::: SEGMENTO DI TESTO

Giampiero Gualandi può – di nuovo – tornare a casa. Il giudice per le indagini preliminari Domenico Truppa ha infatti accolto per la seconda volta l’istanza di alleggerimento della misura cautelare presentata dall’avvocato dell’ex comandante dei vigili urbani di Anzola, dal maggio scorso in carcere per avere ucciso la collega Sofia Stefani con un colpo della sua pistola d’ordinanza, sparato proprio nel suo ufficio nella sede della polizia locale del paese.
Così, Gualandi può in teoria passare agli arresti domiciliari: ma resta il problema del reperimento dei braccialetti elettronici, che in questo momento scarseggiano. E così il vigile resta per il momento alla Dozza.
La Procura (pm Lucia Russo e Stefano Dambruoso) ha già presentato appello contro la decisione del gip e quindi si dovrà tornare davanti al tribunale del Riesame, dove anche i familiari di Sofia, parti offese rappresentate dall’avvocato Andrea Speranzoni, presenteranno delle memorie a riguardo. Nel frattempo però, se riuscirà ad avere il braccialetto che gli spetta, Gualandi potrà tornare a casa sua.
L’avvocato Claudio Benenati, che difende l’agente, aveva chiesto i domiciliari per il proprio assistito un mese fa: il gip li aveva concessi, appunto, ma il Riesame li aveva annullati per la mancata notifica dell’istanza alle parti offese, obbligatoria. La settimana scorsa allora l’avvocato Benenati aveva riformalizzato la richiesta, questa volta con tutte le comunicazioni necessarie, e nonostante le opposizioni di Procura e parti offese l’istanza è stata nuovamente accolta. "Uno scandalo che non ci siano braccialetti, che per giunta costano moltissimo allo Stato, circa 150 euro al giorno", attacca Benenati.
Gualandi, 63 anni, risponde dell’omicidio della collega di 33 Sofia Stefani, raggiunta allo zigomo da un proiettile partito dall’arma del suo ex comandante, con cui aveva avuto una relazione. L’omicidio avvenne il 16 maggio scorso e da allora Gualandi è in carcere. Nei suoi confronti la Procura ha chiesto il giudizio immediato per omicidio aggravato da futili motivi e dal legame affettivo con la vittima.
L’ex comandante da sempre sostiene che fu un incidente, e il colpo partì per sbaglio durante una colluttazione dopo che Stefani entrò come una furia nel suo ufficio perché non voleva accettare la fine della loro relazione; una versione che potrà essere confermata o smentita anche dagli esiti delle varie consulenze tecniche – medico-legale, balistica, biologica – eseguite in corso d’indagine.

::::::

__ESERCIZI DA SVOLGERE__:
1. Traduci in inglese questa frase del testo sul caso Gualandi: «L’omicidio avvenne il 16 maggio scorso e da allora Gualandi è in carcere.»
2. Rispondi a queste domande basandoti sul testo sul caso Gualandi:
(a) Come si chiama l'avvocato che difende Gualandi?
(b) Quanti anni ha Gualandi?
(c) Quanto costano allo Stato i braccialetti elettronici secondo l'avvocato della difesa?

::: MATERIALE MOSTRATO

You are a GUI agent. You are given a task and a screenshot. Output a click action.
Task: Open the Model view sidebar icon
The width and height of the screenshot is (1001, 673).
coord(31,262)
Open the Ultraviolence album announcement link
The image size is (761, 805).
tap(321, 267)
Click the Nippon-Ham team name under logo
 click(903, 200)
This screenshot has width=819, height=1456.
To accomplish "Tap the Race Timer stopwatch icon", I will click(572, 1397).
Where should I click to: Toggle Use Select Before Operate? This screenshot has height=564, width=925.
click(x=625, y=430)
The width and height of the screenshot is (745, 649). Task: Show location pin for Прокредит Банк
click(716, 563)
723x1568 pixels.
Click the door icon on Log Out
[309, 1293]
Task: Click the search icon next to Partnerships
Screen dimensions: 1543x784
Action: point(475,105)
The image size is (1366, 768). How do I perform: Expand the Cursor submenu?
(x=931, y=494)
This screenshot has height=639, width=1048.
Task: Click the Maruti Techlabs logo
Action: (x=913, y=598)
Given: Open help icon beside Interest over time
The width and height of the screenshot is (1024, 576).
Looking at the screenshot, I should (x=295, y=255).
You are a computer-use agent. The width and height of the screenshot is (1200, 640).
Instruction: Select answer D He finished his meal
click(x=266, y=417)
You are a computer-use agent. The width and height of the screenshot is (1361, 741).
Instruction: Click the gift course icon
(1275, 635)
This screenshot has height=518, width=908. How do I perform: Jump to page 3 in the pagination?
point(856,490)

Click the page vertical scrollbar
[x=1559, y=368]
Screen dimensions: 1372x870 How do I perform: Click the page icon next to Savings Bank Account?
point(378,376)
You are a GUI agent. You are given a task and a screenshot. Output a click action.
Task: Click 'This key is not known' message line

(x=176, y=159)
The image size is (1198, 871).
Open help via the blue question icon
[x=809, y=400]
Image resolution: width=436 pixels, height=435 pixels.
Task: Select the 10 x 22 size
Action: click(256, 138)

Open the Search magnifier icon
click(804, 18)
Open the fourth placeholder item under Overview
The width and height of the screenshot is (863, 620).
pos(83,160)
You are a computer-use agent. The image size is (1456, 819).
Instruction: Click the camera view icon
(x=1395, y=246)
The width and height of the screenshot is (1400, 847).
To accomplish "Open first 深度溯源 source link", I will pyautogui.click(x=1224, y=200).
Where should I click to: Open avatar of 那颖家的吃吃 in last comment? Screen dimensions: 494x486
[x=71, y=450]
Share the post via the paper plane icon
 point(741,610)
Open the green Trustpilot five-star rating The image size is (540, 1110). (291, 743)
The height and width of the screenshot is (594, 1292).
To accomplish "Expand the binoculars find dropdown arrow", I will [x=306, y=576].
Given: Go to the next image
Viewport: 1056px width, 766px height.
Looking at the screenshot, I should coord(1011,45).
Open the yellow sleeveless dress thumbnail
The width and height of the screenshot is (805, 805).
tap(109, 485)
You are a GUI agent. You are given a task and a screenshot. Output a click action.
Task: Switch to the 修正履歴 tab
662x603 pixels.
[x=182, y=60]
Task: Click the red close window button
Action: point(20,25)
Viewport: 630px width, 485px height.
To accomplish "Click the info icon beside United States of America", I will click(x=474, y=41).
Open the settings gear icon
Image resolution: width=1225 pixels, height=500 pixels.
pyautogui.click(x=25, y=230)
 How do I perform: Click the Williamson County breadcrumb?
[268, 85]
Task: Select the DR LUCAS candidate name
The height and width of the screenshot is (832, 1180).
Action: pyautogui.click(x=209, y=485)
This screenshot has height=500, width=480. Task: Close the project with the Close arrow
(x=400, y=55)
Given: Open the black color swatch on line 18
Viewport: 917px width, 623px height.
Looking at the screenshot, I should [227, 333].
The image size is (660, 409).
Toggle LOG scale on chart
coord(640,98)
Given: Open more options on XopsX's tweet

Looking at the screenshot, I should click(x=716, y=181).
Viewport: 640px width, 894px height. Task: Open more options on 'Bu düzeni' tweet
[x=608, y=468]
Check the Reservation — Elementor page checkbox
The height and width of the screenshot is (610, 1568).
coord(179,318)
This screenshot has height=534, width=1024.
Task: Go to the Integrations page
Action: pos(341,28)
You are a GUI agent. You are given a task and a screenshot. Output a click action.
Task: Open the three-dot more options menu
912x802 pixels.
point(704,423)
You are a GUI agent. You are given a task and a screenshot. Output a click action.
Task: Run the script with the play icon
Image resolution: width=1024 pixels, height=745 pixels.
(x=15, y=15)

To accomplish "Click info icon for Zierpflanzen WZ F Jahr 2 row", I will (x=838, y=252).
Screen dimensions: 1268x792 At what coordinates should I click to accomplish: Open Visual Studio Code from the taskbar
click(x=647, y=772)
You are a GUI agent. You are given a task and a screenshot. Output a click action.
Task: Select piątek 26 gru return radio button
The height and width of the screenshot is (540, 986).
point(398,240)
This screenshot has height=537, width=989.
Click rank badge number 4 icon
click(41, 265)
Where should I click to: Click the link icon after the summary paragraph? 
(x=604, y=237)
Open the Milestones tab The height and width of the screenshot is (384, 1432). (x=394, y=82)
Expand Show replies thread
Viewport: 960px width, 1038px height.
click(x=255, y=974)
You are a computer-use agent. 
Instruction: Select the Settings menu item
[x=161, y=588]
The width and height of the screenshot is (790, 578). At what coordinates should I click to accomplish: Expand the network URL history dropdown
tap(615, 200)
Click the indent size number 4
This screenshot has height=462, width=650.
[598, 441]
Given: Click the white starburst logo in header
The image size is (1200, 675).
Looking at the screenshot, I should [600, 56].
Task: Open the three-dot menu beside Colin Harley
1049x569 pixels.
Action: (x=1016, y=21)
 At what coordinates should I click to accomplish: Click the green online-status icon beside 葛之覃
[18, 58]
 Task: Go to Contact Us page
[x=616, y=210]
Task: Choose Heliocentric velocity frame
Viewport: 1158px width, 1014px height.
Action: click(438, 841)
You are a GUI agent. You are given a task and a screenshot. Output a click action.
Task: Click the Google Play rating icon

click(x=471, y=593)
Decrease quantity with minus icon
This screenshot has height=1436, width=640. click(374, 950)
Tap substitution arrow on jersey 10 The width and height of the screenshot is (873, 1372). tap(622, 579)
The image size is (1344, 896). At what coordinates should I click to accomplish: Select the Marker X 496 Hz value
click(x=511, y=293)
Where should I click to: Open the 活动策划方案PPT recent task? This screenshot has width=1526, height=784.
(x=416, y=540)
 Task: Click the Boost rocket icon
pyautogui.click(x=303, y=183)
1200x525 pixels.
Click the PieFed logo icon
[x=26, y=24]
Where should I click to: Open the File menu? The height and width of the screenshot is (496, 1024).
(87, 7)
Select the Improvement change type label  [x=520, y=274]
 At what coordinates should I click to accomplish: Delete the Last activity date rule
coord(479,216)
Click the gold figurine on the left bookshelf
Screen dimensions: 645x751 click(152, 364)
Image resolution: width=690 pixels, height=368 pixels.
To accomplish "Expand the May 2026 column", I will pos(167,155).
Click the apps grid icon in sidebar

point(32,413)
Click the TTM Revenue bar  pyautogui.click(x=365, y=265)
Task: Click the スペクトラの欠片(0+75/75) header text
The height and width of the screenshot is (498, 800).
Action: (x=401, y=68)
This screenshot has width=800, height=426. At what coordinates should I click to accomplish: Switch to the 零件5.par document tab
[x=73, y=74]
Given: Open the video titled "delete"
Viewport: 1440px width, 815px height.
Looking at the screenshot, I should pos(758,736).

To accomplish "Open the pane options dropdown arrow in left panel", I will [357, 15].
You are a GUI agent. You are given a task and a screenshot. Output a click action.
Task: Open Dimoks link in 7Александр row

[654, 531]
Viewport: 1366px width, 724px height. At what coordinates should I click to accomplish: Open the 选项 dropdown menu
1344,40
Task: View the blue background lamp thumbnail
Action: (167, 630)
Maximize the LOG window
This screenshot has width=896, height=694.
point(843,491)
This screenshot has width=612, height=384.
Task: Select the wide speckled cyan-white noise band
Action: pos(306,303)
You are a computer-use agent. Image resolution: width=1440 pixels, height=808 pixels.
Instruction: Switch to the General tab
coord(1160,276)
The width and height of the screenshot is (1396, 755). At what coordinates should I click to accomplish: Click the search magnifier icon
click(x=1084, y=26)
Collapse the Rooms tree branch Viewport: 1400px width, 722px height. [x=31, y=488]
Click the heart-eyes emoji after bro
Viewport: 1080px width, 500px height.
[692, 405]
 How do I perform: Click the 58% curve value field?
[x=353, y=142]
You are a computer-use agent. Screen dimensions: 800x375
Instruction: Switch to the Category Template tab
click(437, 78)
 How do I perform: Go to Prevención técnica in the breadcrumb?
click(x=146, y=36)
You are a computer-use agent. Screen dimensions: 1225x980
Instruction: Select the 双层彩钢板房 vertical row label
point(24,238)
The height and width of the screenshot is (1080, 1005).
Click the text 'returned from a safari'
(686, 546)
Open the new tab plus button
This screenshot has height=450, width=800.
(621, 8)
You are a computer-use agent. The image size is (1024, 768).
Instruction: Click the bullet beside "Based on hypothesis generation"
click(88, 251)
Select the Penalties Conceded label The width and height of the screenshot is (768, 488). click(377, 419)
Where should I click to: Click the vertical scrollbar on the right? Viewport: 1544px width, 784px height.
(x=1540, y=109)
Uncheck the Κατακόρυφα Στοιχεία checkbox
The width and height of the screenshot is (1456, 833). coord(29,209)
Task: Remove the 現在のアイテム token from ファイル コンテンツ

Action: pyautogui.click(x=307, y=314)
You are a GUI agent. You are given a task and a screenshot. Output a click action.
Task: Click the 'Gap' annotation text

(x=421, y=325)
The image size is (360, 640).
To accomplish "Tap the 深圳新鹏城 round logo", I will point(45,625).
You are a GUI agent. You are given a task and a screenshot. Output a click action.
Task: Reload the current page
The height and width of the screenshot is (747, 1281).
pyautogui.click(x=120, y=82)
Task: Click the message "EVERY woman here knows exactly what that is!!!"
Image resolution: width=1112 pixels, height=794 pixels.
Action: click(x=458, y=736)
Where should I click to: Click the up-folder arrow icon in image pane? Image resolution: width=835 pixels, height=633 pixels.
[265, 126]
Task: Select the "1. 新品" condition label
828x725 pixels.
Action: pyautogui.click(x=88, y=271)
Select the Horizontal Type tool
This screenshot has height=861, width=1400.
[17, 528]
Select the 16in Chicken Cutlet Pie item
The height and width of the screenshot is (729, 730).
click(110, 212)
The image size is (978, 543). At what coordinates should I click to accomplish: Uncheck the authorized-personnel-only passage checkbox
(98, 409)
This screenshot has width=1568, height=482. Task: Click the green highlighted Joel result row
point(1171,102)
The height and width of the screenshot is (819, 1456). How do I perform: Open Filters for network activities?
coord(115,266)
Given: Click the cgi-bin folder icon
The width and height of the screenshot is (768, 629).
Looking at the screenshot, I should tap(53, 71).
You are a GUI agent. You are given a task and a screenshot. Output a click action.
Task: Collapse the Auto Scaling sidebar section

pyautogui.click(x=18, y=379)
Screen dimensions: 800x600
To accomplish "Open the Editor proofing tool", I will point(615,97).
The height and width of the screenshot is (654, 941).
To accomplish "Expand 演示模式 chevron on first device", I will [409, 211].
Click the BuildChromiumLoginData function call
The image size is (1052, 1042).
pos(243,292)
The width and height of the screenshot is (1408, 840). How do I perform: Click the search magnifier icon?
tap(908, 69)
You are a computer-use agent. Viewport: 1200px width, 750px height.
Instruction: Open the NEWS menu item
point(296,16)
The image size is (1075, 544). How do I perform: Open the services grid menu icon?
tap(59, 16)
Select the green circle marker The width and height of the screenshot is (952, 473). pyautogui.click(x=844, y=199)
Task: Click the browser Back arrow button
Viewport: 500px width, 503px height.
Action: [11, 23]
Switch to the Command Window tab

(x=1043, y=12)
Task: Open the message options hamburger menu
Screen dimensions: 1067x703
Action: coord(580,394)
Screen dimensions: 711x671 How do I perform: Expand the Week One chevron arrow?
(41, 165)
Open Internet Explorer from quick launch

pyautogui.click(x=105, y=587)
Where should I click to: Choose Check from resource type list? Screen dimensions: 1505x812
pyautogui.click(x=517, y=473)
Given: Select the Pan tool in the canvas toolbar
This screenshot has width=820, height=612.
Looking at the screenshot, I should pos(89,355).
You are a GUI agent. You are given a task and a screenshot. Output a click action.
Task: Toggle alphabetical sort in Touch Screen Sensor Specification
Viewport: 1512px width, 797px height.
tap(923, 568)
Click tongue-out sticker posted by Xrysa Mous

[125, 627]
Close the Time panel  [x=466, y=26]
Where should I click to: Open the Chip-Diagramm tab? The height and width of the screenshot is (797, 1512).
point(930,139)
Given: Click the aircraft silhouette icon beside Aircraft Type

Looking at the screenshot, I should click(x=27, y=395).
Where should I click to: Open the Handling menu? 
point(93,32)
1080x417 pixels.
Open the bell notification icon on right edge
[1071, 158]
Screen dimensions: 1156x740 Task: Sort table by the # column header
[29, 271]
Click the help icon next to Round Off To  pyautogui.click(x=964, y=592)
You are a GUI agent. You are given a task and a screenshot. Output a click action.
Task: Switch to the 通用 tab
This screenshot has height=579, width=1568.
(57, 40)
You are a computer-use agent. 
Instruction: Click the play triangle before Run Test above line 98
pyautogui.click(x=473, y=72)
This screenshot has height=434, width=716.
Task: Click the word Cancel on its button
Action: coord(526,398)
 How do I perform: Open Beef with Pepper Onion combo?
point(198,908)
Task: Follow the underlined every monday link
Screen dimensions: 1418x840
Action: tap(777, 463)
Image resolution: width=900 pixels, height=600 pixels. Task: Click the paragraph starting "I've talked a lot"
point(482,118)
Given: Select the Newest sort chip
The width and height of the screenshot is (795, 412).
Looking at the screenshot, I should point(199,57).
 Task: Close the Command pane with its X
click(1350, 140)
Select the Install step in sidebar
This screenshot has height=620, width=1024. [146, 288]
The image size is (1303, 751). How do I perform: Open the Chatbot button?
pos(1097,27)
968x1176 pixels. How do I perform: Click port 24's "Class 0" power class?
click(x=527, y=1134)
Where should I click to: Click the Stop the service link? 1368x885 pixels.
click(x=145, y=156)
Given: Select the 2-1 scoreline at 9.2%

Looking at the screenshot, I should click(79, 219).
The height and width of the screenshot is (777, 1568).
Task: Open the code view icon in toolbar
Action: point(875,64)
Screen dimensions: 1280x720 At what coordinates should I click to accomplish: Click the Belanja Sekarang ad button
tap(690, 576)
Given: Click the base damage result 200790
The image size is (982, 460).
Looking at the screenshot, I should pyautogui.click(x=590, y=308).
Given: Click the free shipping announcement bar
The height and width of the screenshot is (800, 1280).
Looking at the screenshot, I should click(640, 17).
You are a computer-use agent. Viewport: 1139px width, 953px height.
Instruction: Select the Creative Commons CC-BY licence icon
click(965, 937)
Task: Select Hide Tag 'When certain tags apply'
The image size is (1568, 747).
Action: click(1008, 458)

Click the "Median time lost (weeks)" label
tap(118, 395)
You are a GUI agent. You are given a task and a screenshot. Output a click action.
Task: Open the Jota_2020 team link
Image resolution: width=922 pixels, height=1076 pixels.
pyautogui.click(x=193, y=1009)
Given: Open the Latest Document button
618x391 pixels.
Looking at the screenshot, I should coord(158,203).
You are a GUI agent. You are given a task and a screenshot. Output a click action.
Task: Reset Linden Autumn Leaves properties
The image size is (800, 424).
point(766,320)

::::::

__RISPOSTE FORNITE__:
1. The murder took place this past May 16, and Gualandi has been in prison ever since.

2.
(a) Claudio Benenati.
(b) 63 anni.
(c) Circa 150 euro al giorno.